Efendimiz bunu kime söylüyor? İman etmişlere! Onlar, iman etmiş ve Efendimize tâbi olmuşken neden kıpırdamalarını öneriyor? Demek ki ahirette lazım olan, kıpırdadığın zaman yaptığın şey; yanlışsa karşılığı, doğruysa karşılığı! Kıpırdayın; yüzünüzü ateşten koruyabilmek için hayrlı bir şey yapın. Bir hurma, bir güler yüz verin, bir şey yapın…
“Eğer Allah, yaptıkları yüzünden insanları (hemen) cezalandırsaydı, yeryüzünde hiç bir canlı bırakmazdı. Fakat Allah, onları belirlenmiş bir süreye kadar erteliyor. Vakitleri gelince (gerekeni yapar). Kuşkusuz Allah, kullarını görmektedir.” (Fatır-45)
“Ancak bizden bir rahmet olarak ve belli bir vakte kadar meta (faydalanma) olarak (ömürlendirmemiz) hariç.” (Ya-Sin; 44)
“Kâfir olanların beldelerde tekallub etmesi (kişilikten kişiliğe girmeleri) seni aldatmasın.” (Al-u İmran; 196)
“Kâfir olanlar kendilerine mühlet vermemizin, kendi nefsleri için hayrlı olduğunu sanmasınlar.
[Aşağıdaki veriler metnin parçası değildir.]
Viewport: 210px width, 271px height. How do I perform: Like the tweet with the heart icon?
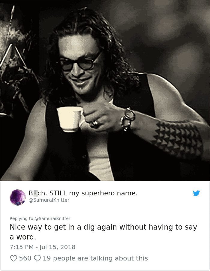[x=14, y=258]
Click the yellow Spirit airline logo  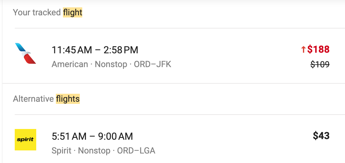pos(25,140)
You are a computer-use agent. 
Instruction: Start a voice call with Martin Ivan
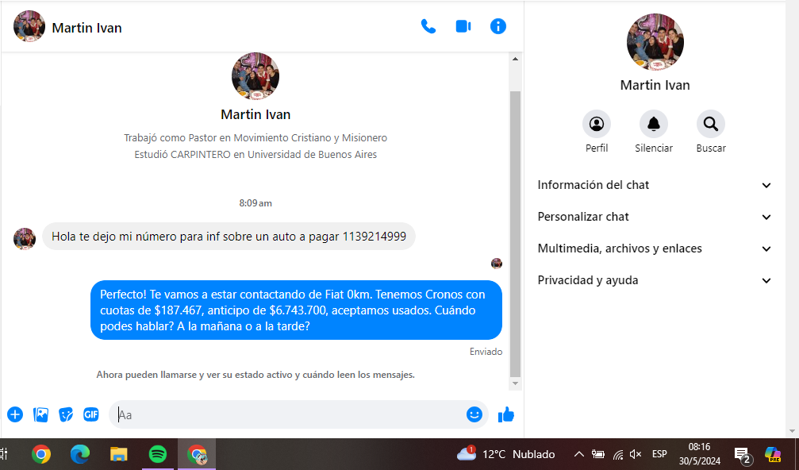(428, 26)
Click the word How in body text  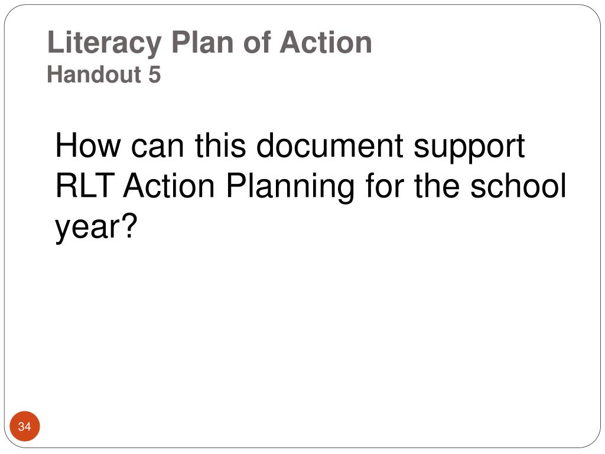click(x=88, y=145)
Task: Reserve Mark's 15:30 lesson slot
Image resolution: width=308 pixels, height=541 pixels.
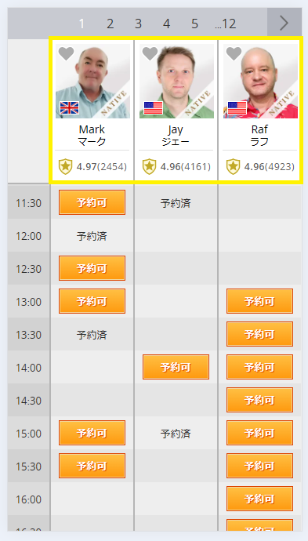Action: click(92, 466)
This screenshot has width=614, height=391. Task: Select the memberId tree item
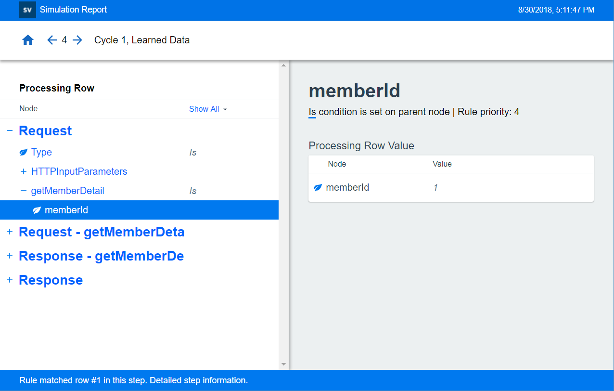click(x=66, y=210)
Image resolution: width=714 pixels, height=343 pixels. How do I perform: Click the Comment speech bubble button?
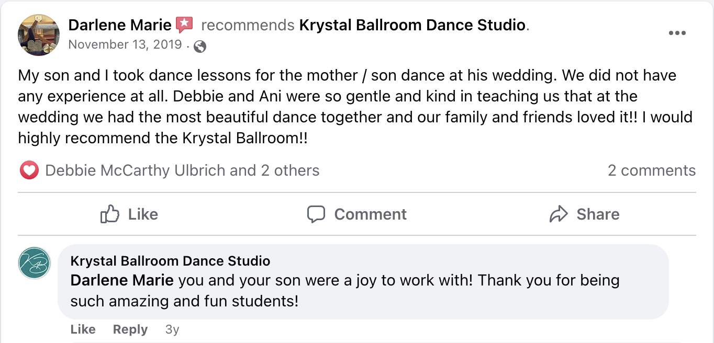(x=357, y=214)
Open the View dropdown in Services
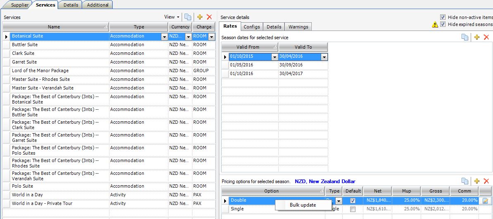Image resolution: width=493 pixels, height=219 pixels. [x=172, y=17]
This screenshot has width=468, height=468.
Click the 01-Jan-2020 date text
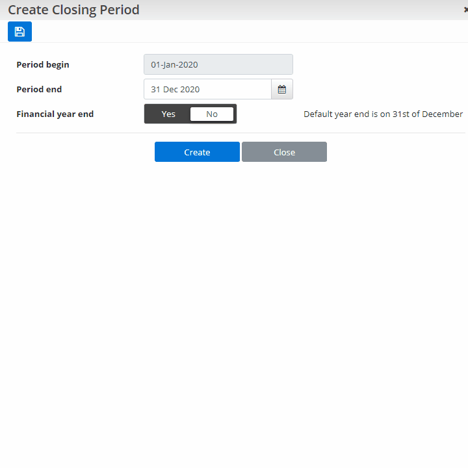click(x=174, y=65)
Onlar ancak günahça artsınlar diye mühlet veriyoruz. Onlara alçaltıcı azap vardır.” (Al-u İmran; 178)
“Az bir metadır (faydalanmadır o). Sonra onların varış yeri cehennemdir. O ne kötü yataktır.” (Al-u İmran; 197)
“Andolsun ki senden önceki rasûller ile de istihza edilmiştir. Ben o kâfirlere mühlet verdim. Sonra onları yakalarım. Ikab (azab) nasılmış!” (Ra’d-32)
“Onların dediklerine sabret ve onlardan güzel bir ayrılış ile ayrıl. Beni ve o nimet sahibi yalanlayıcıları (baş başa) bırak. Ve onlara mühlet ver.” (Müzzemmil 10, 11)
“Bu yüzden o kâfirlere mühlet ver; onlara az bir mühlet tanı.” (Tarık-17)
“İnsan, (mühlet veriliyor diye) başıboş olarak bırakılacağını mı sandı?” (Kıyamet-36)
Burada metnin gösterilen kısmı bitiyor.